Damit die Organe von Stiftungen wie Vereinen auch dann handlungsfähig bleiben, wenn eine physische Zusammenkunft nicht machbar oder gar aufgrund bestehender gesetzlicher Versammlungsverbote rechtlich untersagt ist, müssen die Organe ihre notwendigen Beschlüsse auf anderem Wege treffen. Hierzu können folgende Lösungswege bestehen:
1. Die Stiftungssatzung lässt bereits Beschlüsse im Umlaufverfahren oder im Rahmen einer virtuellen Sitzung (Videokonferenz, Telefonkonferenz etc.) ausdrücklich zu.

▶ _Zu prüfende Daten_:
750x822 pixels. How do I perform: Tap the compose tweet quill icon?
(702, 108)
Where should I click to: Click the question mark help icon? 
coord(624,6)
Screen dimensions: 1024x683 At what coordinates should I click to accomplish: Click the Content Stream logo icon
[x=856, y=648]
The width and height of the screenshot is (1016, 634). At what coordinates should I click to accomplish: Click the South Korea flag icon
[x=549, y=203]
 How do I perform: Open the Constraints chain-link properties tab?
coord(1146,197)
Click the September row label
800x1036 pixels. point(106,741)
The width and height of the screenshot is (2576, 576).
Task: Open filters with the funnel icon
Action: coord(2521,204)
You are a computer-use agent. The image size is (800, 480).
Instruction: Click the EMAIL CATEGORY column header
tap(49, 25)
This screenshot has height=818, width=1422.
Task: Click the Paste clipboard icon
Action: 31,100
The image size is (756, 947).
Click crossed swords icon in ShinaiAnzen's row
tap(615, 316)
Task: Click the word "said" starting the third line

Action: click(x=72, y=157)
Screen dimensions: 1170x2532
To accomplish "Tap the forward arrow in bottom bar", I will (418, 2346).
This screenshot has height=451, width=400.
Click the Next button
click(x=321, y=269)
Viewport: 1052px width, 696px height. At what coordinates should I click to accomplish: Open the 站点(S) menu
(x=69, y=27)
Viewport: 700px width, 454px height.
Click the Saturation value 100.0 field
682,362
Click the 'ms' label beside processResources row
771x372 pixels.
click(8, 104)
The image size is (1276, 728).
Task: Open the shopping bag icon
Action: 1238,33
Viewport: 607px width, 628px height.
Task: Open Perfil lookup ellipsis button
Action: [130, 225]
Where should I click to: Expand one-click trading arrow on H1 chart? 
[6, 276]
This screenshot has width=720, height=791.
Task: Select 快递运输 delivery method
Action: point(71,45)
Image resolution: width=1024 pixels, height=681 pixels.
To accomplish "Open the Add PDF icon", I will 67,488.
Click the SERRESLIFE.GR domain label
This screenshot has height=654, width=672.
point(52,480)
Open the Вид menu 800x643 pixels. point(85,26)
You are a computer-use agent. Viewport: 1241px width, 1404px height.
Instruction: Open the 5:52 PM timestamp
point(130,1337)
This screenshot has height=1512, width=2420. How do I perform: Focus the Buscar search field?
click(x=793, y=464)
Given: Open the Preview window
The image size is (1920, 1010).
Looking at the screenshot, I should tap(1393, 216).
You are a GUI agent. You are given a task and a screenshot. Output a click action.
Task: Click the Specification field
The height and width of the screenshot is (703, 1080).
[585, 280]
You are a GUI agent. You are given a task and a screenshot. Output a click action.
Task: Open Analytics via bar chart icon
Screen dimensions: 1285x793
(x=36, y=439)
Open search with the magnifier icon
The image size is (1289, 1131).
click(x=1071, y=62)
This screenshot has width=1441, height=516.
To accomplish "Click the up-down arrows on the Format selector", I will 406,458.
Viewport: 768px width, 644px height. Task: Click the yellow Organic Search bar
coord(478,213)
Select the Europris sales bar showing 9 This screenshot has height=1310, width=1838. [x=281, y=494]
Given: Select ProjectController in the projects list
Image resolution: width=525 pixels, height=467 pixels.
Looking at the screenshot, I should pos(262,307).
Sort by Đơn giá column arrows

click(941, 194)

▶ _Aufgabenliste_:
a) Gib aus dem Textauszug über Beschlüsse von Stiftungsorganen alles ab den Worten „Damit die Organe“ bis hinunter zu „etc.) ausdrücklich zu.“ unverändert wieder.
b) Fasse den Textauszug über Beschlüsse von Stiftungsorganen in zwei Sätzen zusammen.
c) Beantworte anhand des Textauszugs über Beschlüsse von Stiftungsorganen die folgenden Fragen und kennzeichne die Antworten ebenso:
(i) Wodurch kann eine physische Zusammenkunft rechtlich untersagt sein?
(ii) Welche Formen einer virtuellen Sitzung werden als Beispiele genannt?
(iii) Welches Dokument kann Beschlüsse im Umlaufverfahren bereits ausdrücklich zulassen?

▶ _Antworten in Reihenfolge_:
a)
Damit die Organe von Stiftungen wie Vereinen auch dann handlungsfähig bleiben, wenn eine physische Zusammenkunft nicht machbar oder gar aufgrund bestehender gesetzlicher Versammlungsverbote rechtlich untersagt ist, müssen die Organe ihre notwendigen Beschlüsse auf anderem Wege treffen. Hierzu können folgende Lösungswege bestehen:
1. Die Stiftungssatzung lässt bereits Beschlüsse im Umlaufverfahren oder im Rahmen einer virtuellen Sitzung (Videokonferenz, Telefonkonferenz etc.) ausdrücklich zu.

b) Damit die Organe von Stiftungen und Vereinen handlungsfähig bleiben, wenn eine physische Zusammenkunft nicht machbar oder wegen gesetzlicher Versammlungsverbote rechtlich untersagt ist, müssen sie ihre notwendigen Beschlüsse auf anderem Wege treffen. Ein möglicher Lösungsweg besteht darin, dass die Stiftungssatzung Beschlüsse im Umlaufverfahren oder in einer virtuellen Sitzung, etwa einer Video- oder Telefonkonferenz, bereits ausdrücklich zulässt.

c)
(i) Durch bestehende gesetzliche Versammlungsverbote.
(ii) Videokonferenz und Telefonkonferenz.
(iii) Die Stiftungssatzung.